When I visited Thailand several years ago, I became enamored with kaffir lime leaves. It’s often used in curries and the delightful Tom Kha Gai soup (coconut lemongrass chicken soup). I finally received a baby kaffir lime tree last year as a birthday gift, which I’ve been nursing since. After the dormancy of winter, I’m quite thrilled with how much it’s been growing. Generally, the leaves are not eaten, but rather torn and used in soups or curries, similar to the function of bay leaves. However, it is more easily ingested when finely chiffonaded.
Instead of a traditional fruit sauce topping or glaze, I tried my hand at making fruit pearls or spheres, which originated several years ago in El Bulli restaurant in Spain. The spheres are often made with sodium alginate or calcium chloride, but not wanting to use such ingredients (not did I have access to them), I used a recipe using agar agar (seaweed-based gelling ingredient) from a recent class with Michael Laiskonis as a basis, omitting the locust bean gum. I basically cooked the juice of one mango and and one blood orange with some sugar (I read that certain fruits such as mangoes, due to their high acidity level will not set with agar agar, but coooking them might change their enzymes and alter their ability to gel). I thought the juice needed a little more kick so I also added some from half a lemon. I had to experiment with the amount of agar agar I used, but I ended up using just over a teaspoon of powder, which needs to be dissolved by boiling in water for several minutes. This juice-agar mixture was poured into a squeeze bottle and “dropped” into a container of very cold canola oil. In class, we used a large square bucket-like container and the type of container you use will be a determining factor in the success. This part is somewhat trickier than it would sound, because the spheres can fall to the bottom and puddle, or flatten when they reach the bottom of the container, (which happened to some of my pearls). Then you strain the pearls and rinse under cold water.
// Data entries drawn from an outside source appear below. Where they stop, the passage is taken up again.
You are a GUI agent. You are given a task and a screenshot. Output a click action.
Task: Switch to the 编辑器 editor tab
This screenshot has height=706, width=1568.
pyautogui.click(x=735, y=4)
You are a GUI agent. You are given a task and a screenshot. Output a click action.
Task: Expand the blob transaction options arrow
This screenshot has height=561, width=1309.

The cheesecake itself is flavored with coconut extract and coconut flakes and infused the whipping cream with kaffir lime leaves. I also decided upon a cashew ginger crust using ground cashews and crystallized ginger from the book In the Sweet Kitchen. I also tried foaming, a technique made infamous (and not necessarily in a good way) by the contestant Marcel from Top Chef. It is easy to make foam (depending on the liquid-some will not foam) using an immersion blender. You just need to ensure the blade is not entirely immersed in the liquid, but rather at an angle.
Thank you to this month’s host, Jenny.